**WHAT IS EXPECTED**
Check each line of the records for "Select"; collect those that have it.

**ENTRIES SUPPLIED**

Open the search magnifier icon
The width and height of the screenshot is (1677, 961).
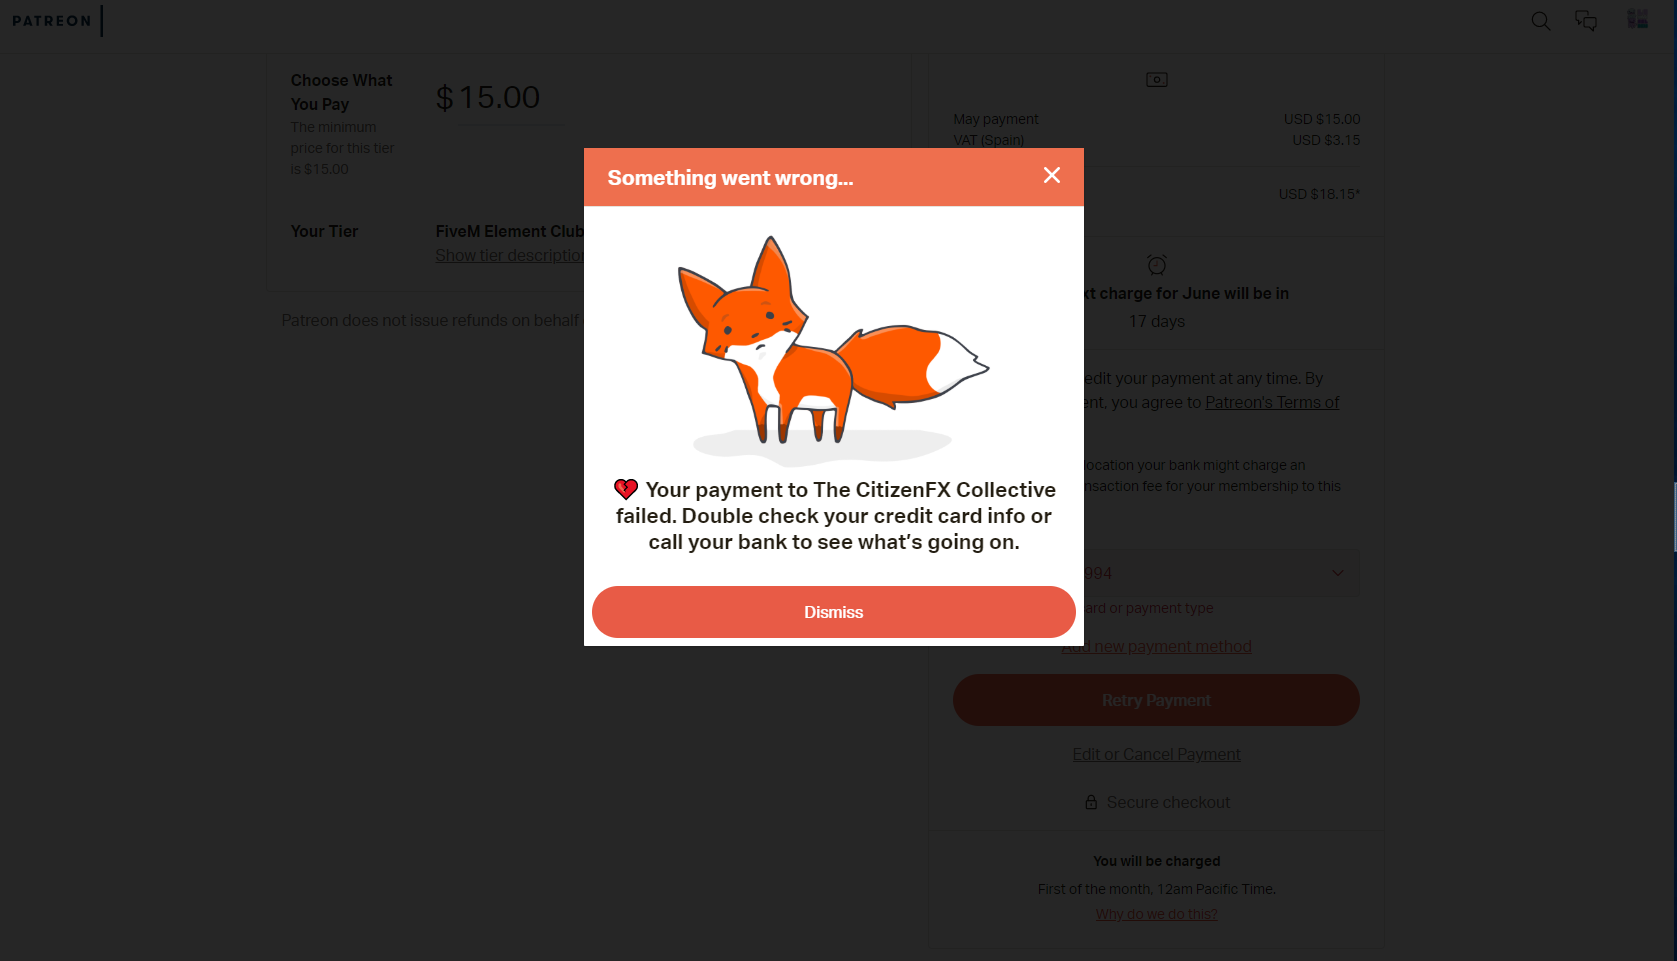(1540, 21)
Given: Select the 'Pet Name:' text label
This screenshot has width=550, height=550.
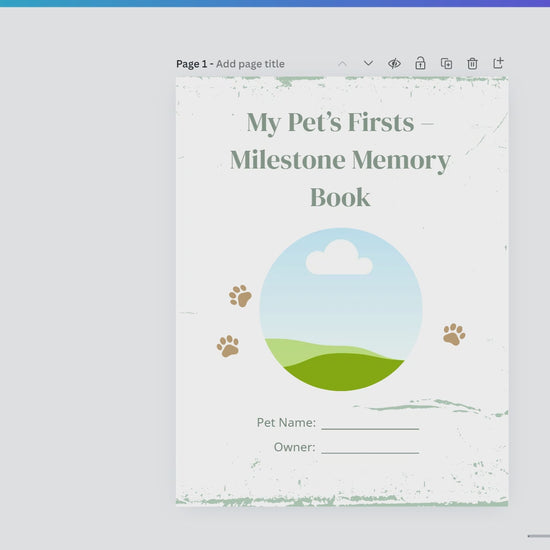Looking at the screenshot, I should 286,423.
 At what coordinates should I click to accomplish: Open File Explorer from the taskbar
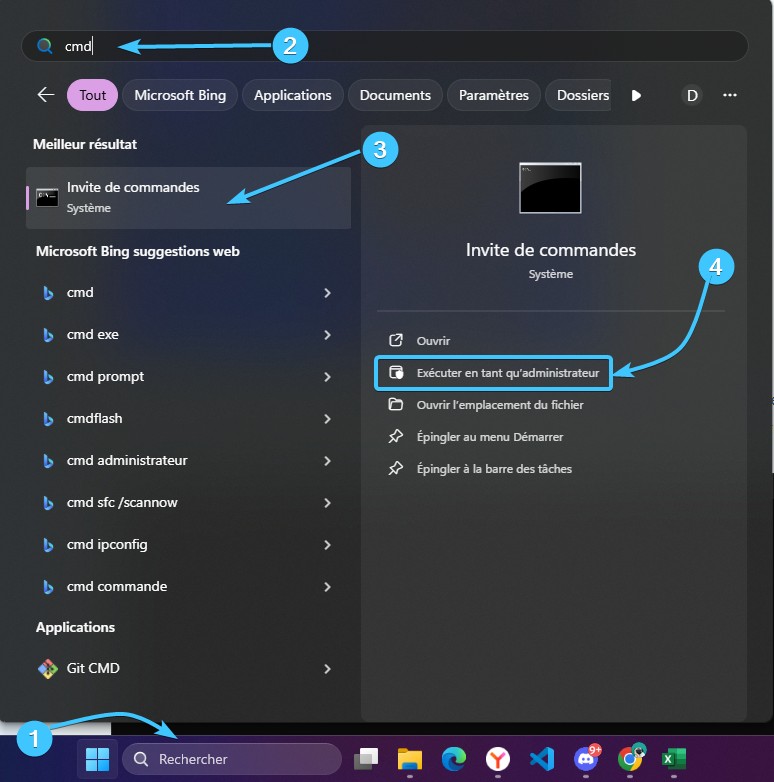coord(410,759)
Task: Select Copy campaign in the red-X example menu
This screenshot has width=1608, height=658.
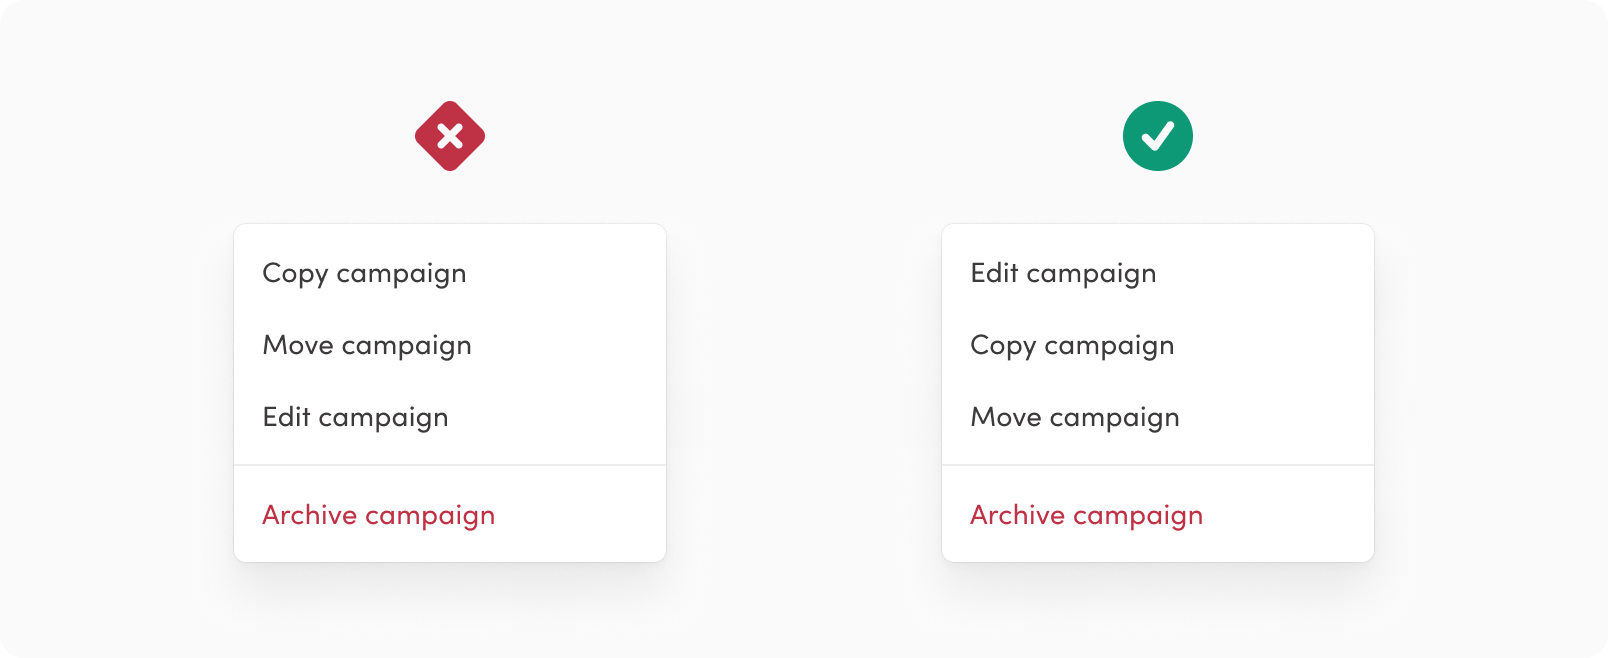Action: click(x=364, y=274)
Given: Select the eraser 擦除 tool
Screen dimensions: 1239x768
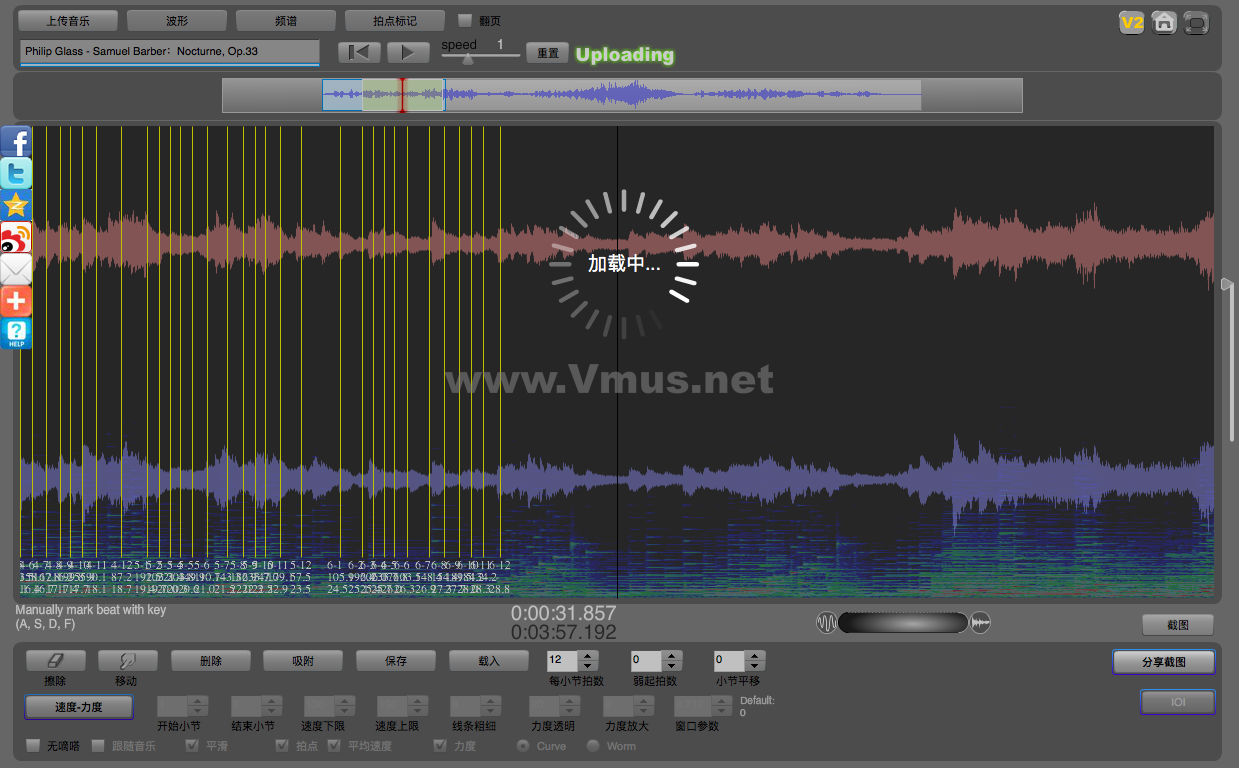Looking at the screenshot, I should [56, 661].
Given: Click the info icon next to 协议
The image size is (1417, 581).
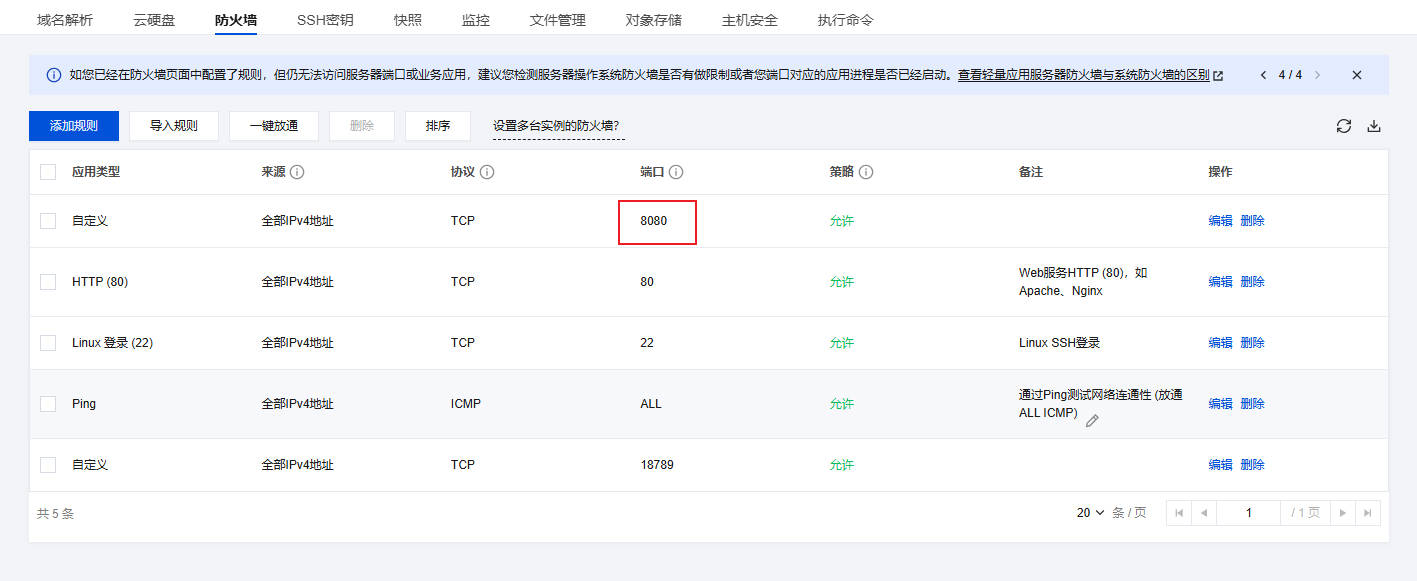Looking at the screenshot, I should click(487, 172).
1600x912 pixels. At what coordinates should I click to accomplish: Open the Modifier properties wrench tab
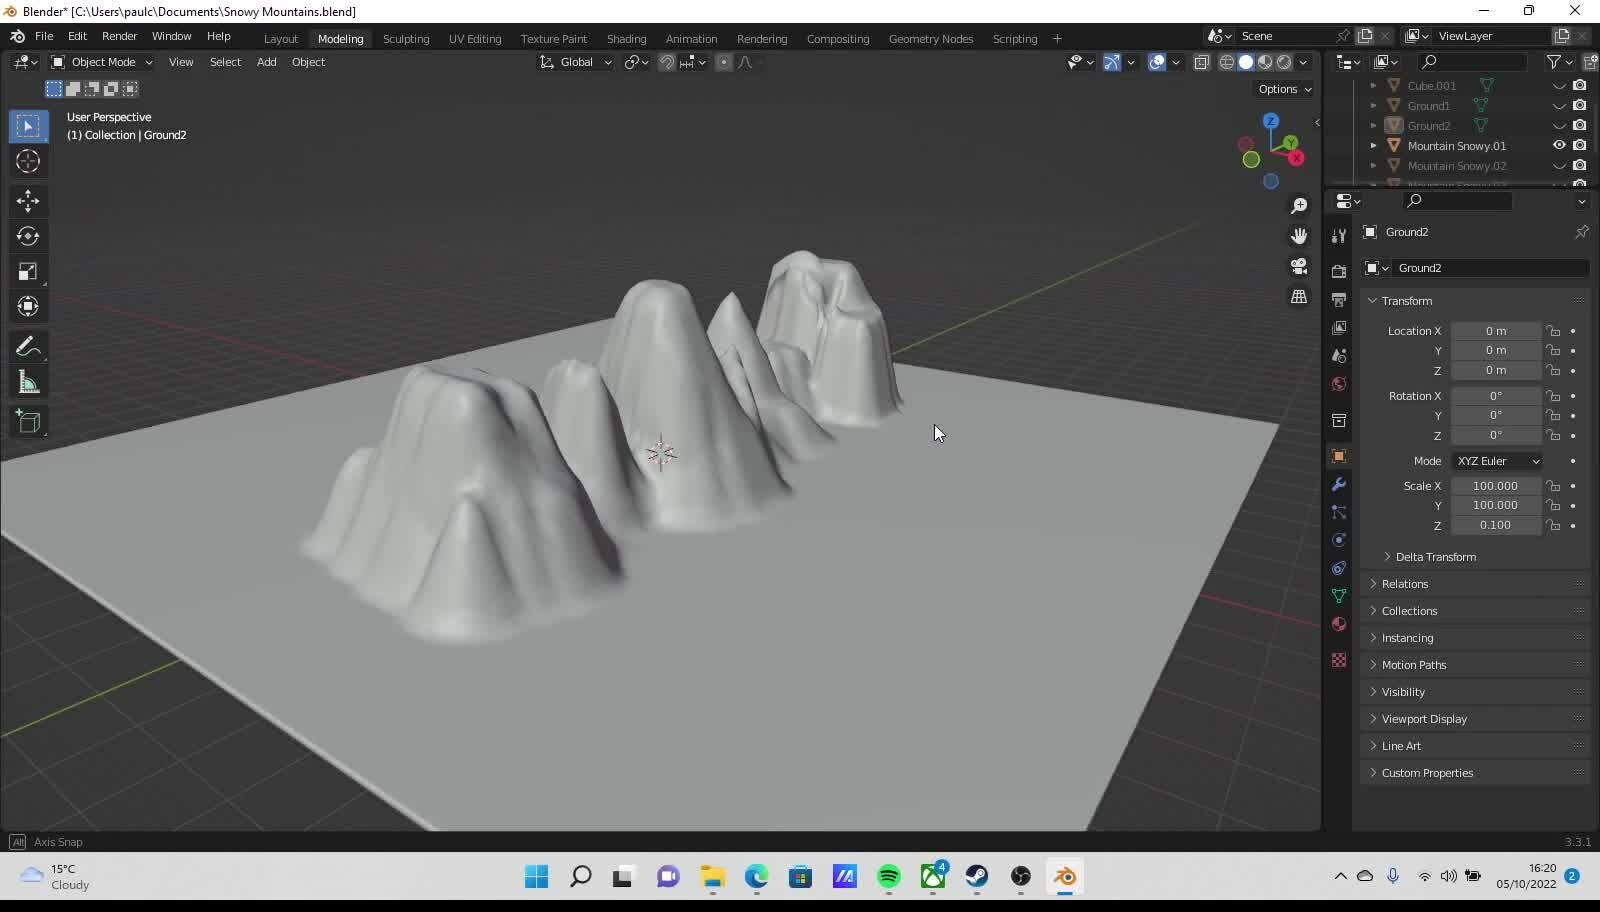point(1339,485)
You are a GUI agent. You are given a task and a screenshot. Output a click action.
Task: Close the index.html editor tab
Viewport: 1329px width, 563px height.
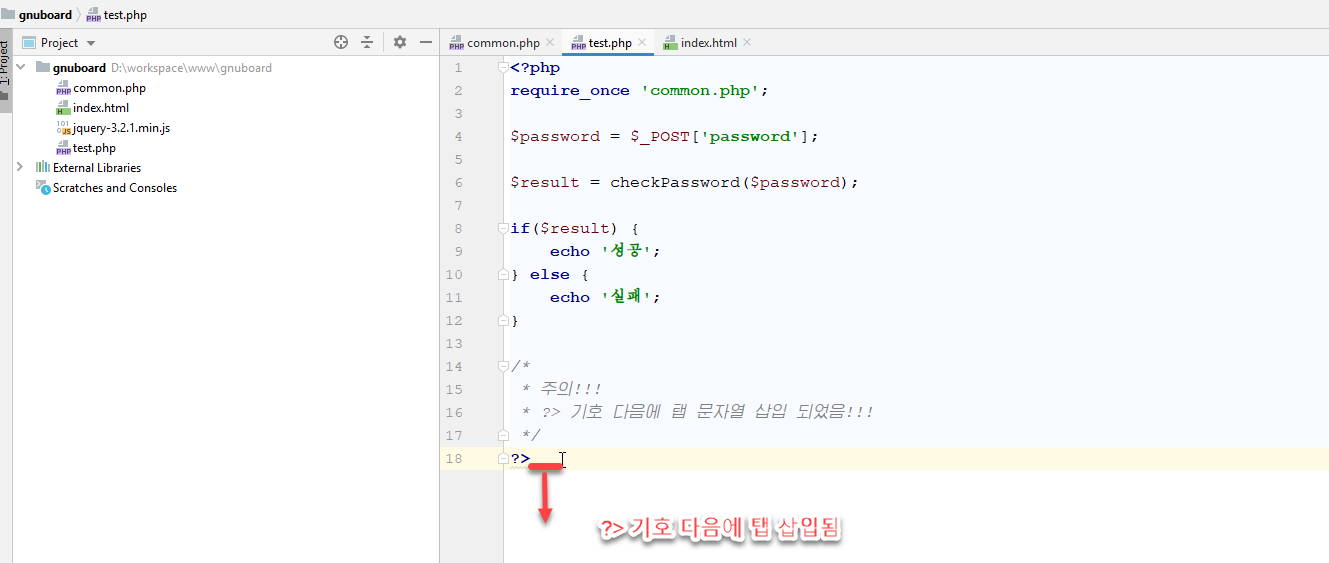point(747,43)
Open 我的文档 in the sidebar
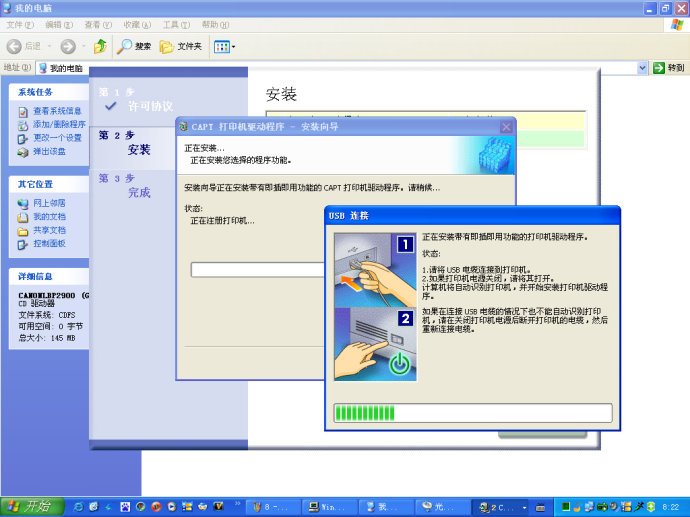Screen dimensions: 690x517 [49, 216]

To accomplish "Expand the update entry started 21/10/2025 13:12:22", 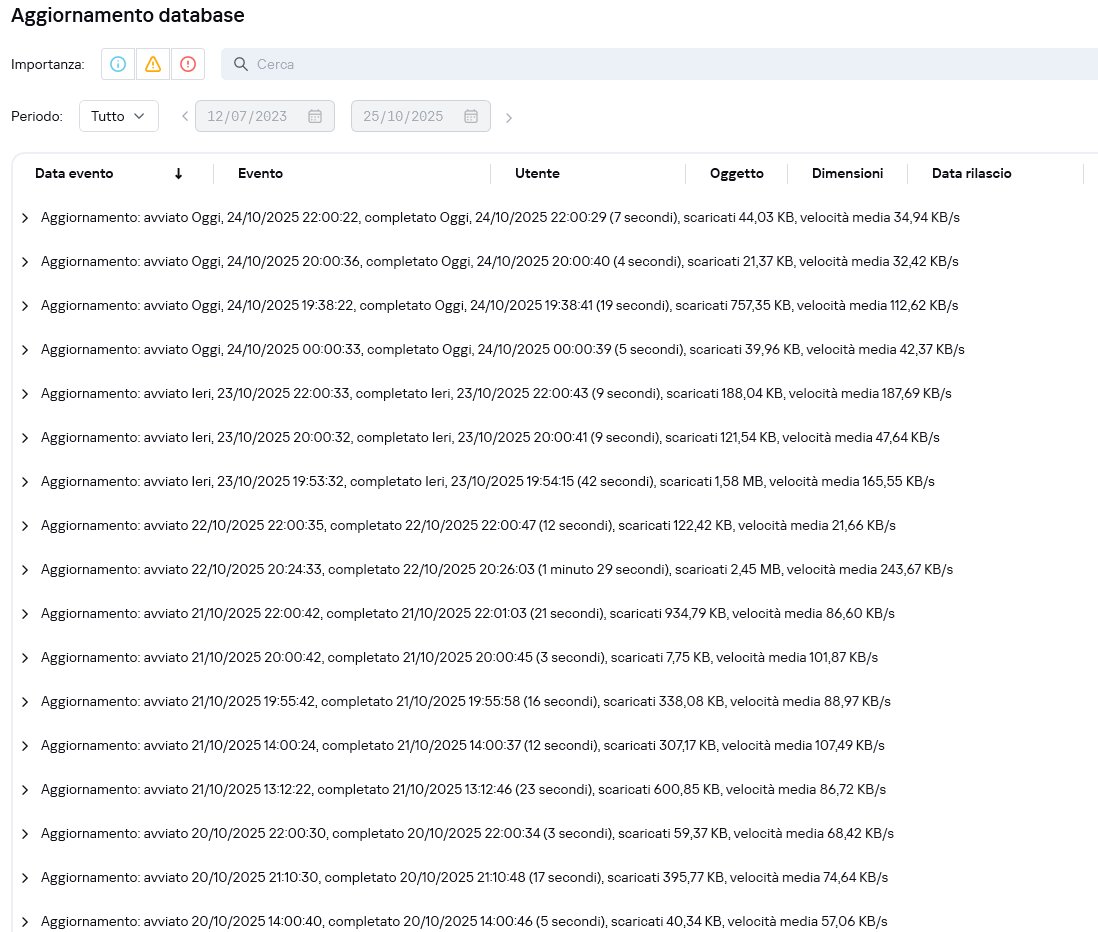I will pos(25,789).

**SOLUTION TO THE EXERCISE**
Given: Select the 'Pet Name:' text label
Task: Select Copy campaign in the red-X example menu
Given: Select the eraser 擦除 tool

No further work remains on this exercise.